The Saskatoon-based company, the world’s biggest potash producer, said on Thursday it would now earn between $2 to $2.20 a share this year, down from its previous forecast of between $2.45 and $2.70 per share.

The weaker forecast from Potash Corp. reflects difficulty the industry faces following the Belarus Potash Co. breakup in July. Russia’s OAO Uralkali withdrew from a partnership it had with rival Belarus’s Belaruskali, dismantling one of the two marketing alliances established to sell potash to the world.

The Belarus joint venture and its North American counterpart, Canpotex Ltd., controlled 70 per cent of the potash market before the breakup and therefore could influence the price and global supply of fertilizer. Potash does not trade on any public markets, leaving price formation almost entirely up to producers of the product and their customers.

“Uralkali’s change in sales strategy created tremendous market uncertainty and a state of paralysis in most regions,” Potash Corp.’s chief executive officer Bill Doyle said on a public call with analysts after the company announced third-quarter results.

“But we caution against getting too caught up in the recent drama and headlines.
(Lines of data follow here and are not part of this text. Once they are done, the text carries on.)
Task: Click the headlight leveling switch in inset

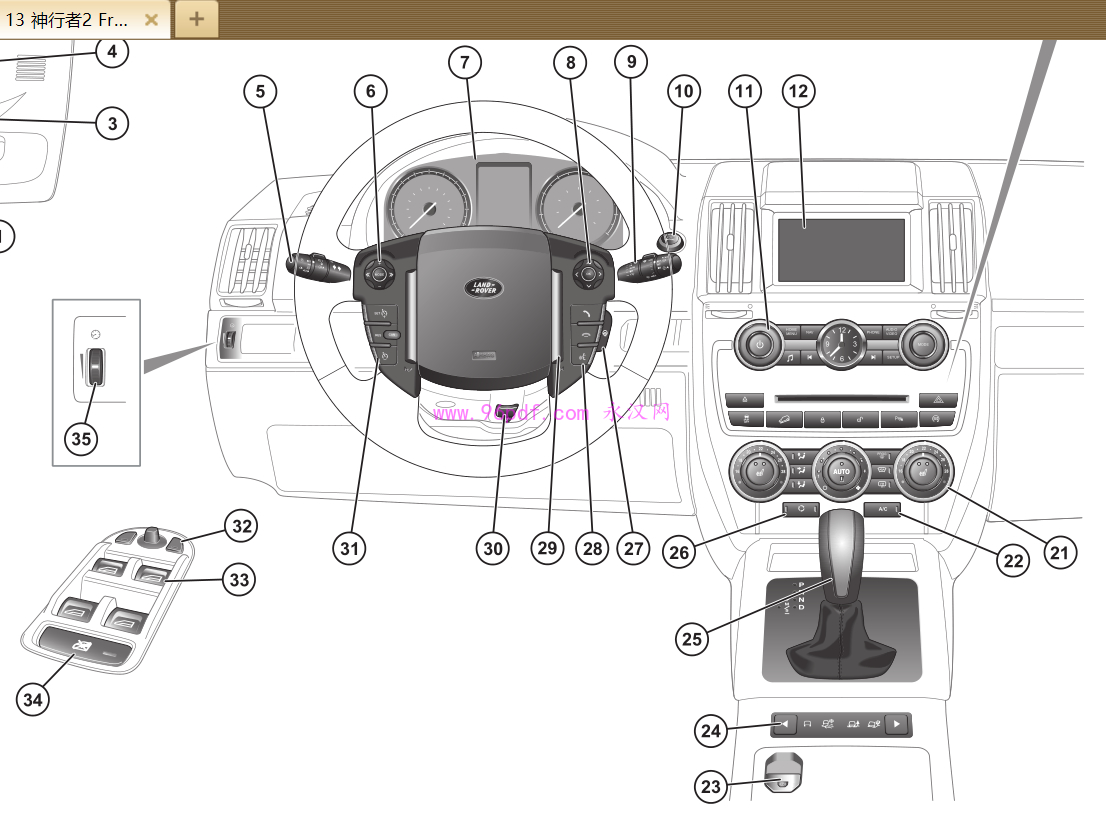Action: pos(93,366)
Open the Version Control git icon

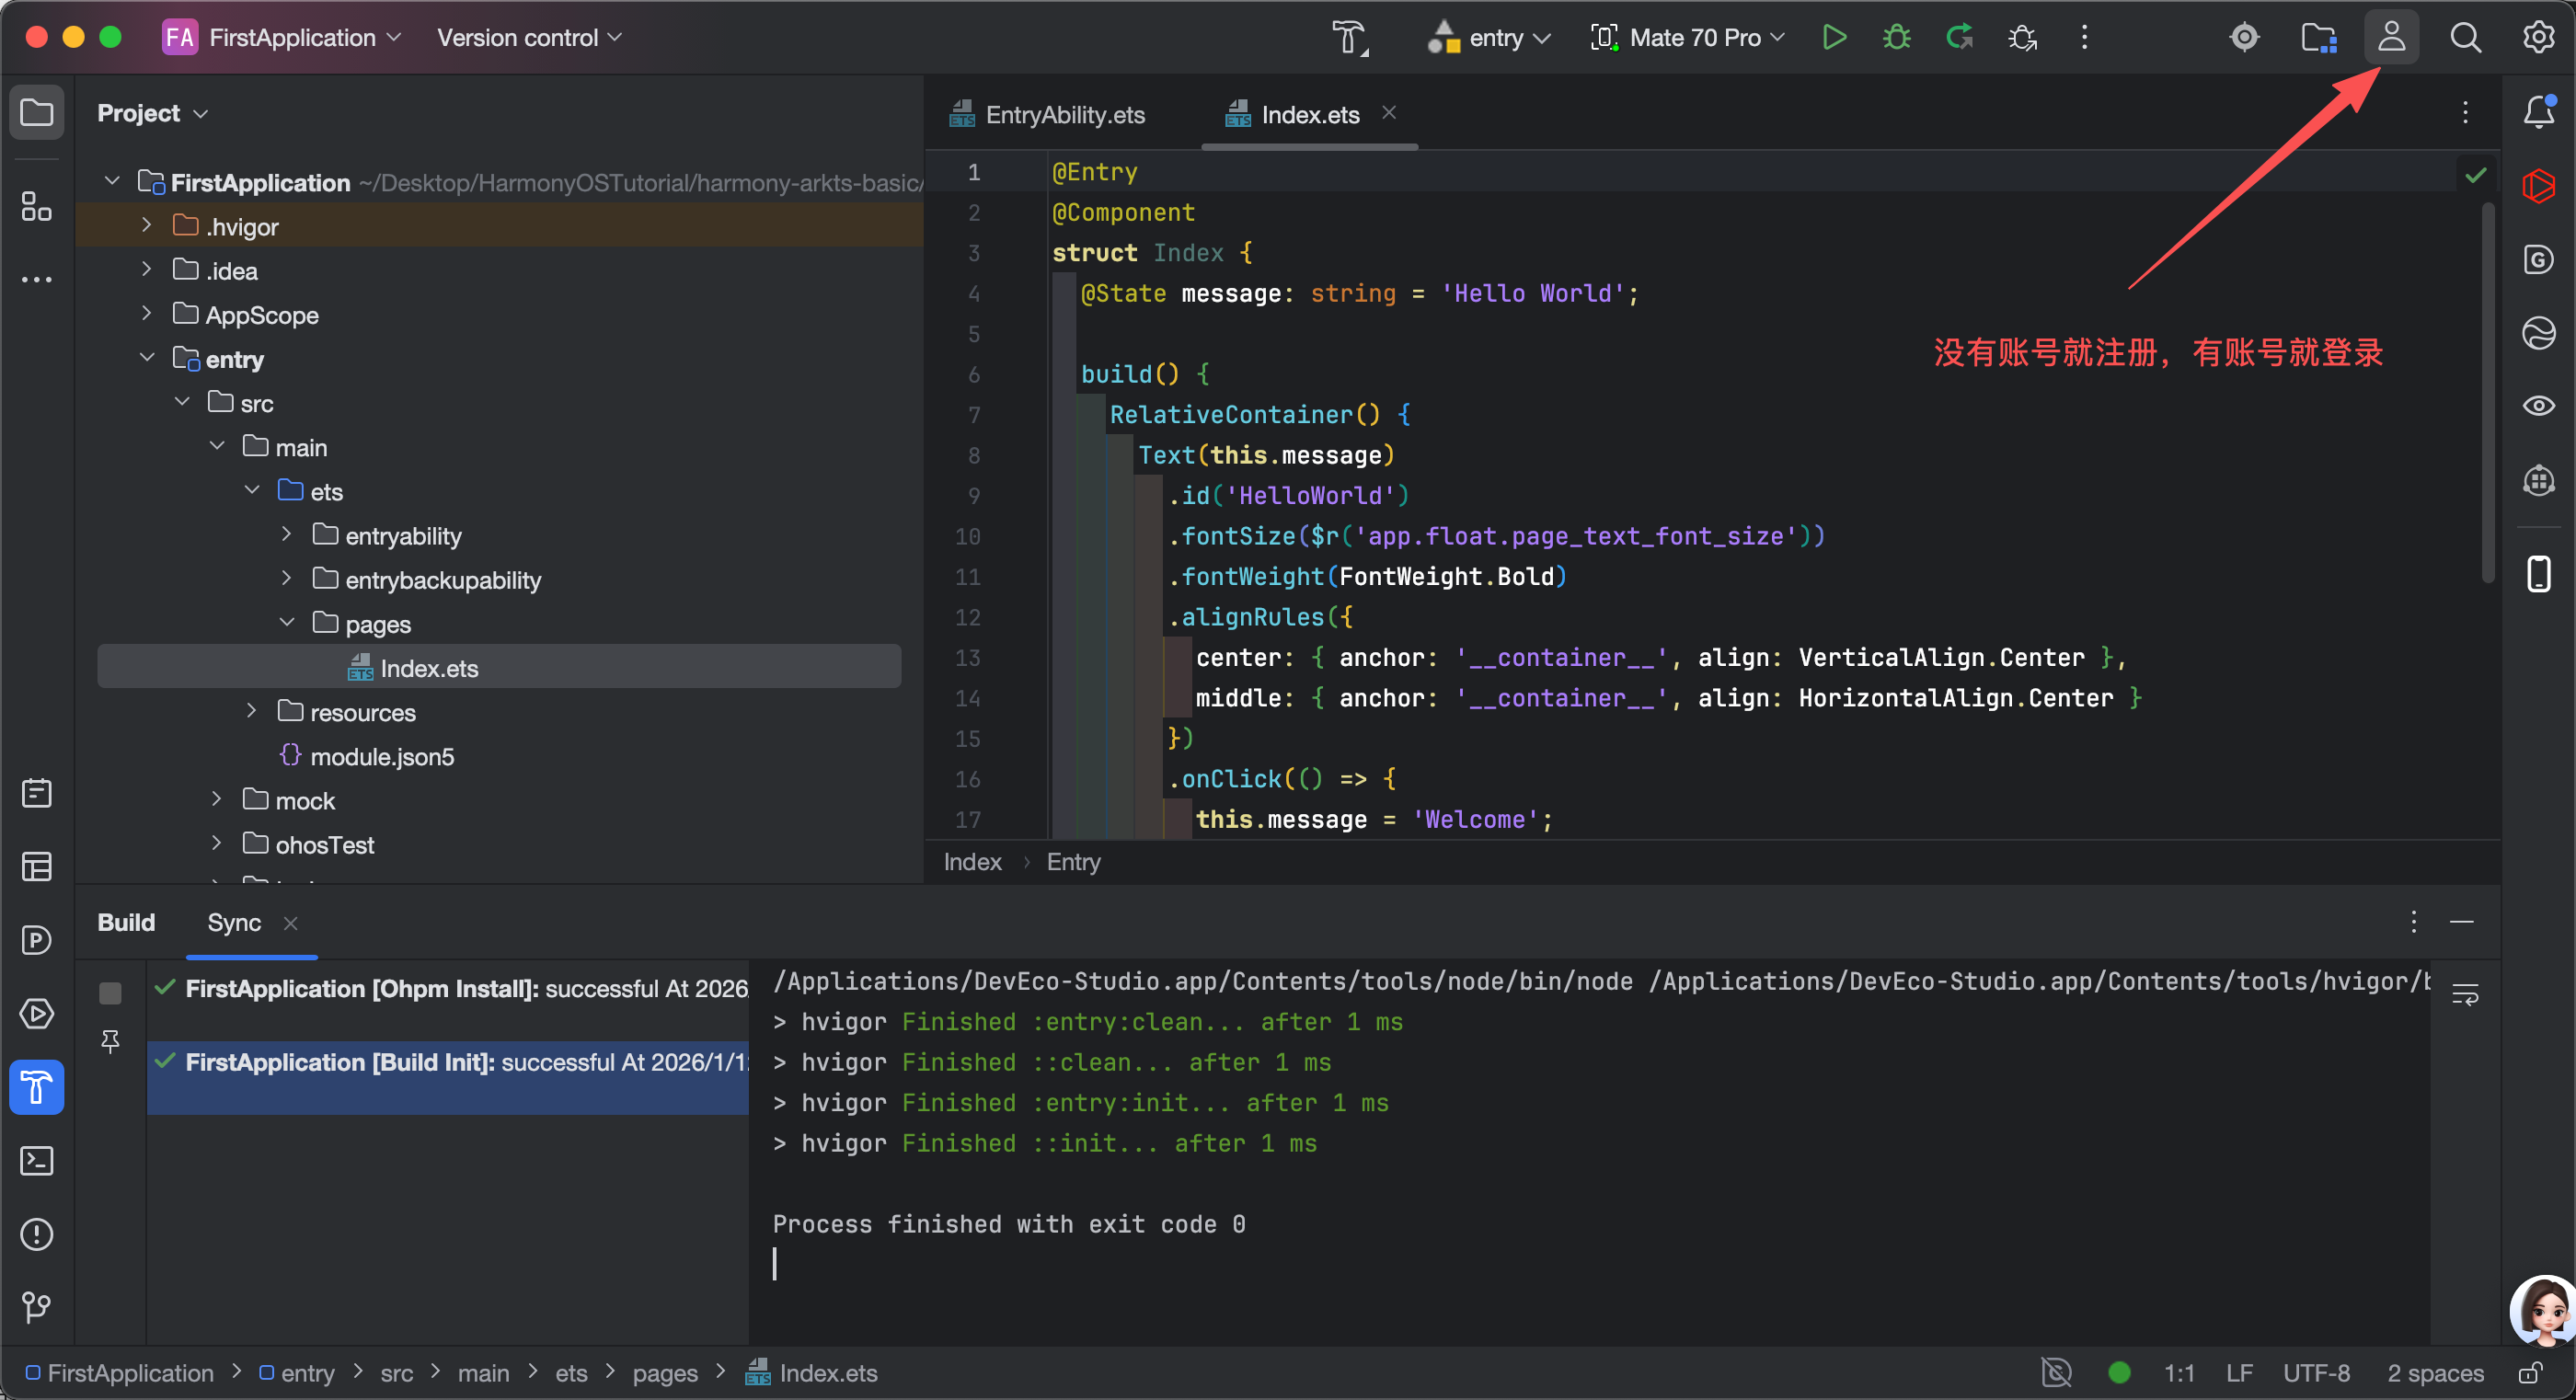37,1307
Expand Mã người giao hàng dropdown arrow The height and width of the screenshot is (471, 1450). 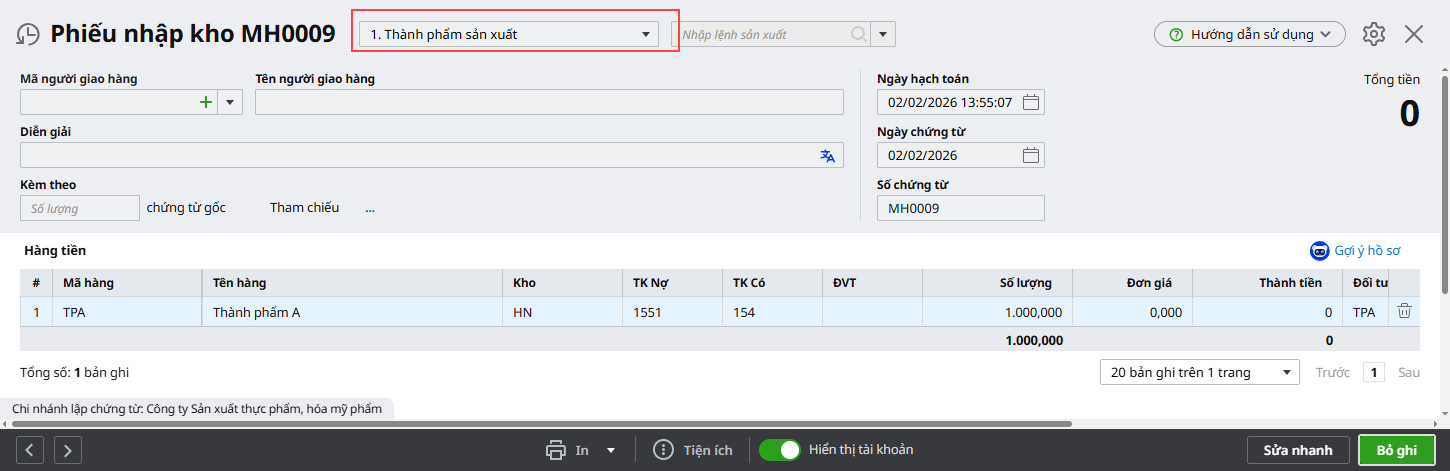230,102
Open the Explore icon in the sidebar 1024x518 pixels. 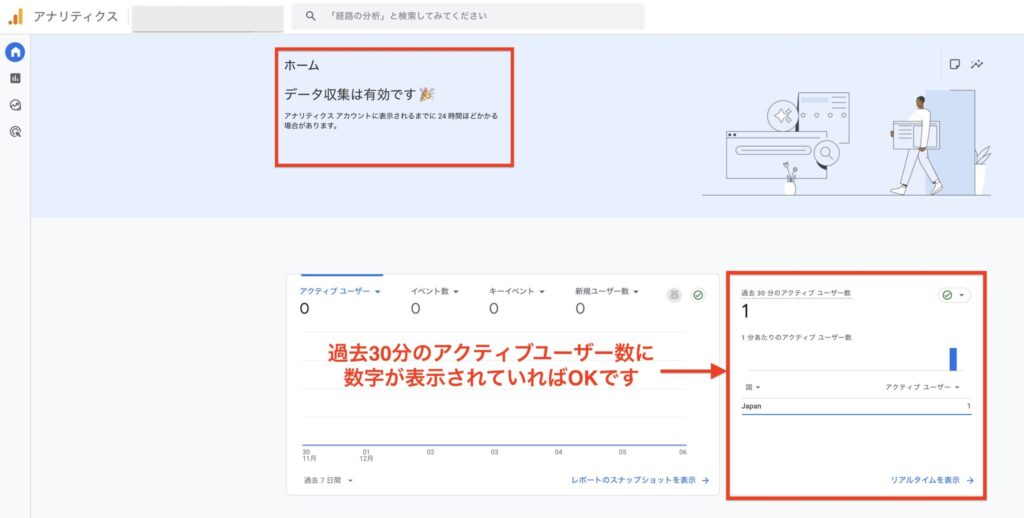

Admittedly the recent slowdown in potash demand and decline in pricing have been challenging, but that does not mean that the prospects for our industry have forever changed,” he said.

Now the future is murky with big buyers of the crop nutrient waiting to see how far the price of potash will drop before signing any contracts.

Potash Corp. said in Thursday’s announcement that its average realized potash price in the third quarter fell 23 per cent to $307 a tonne from $429 a tonne last year.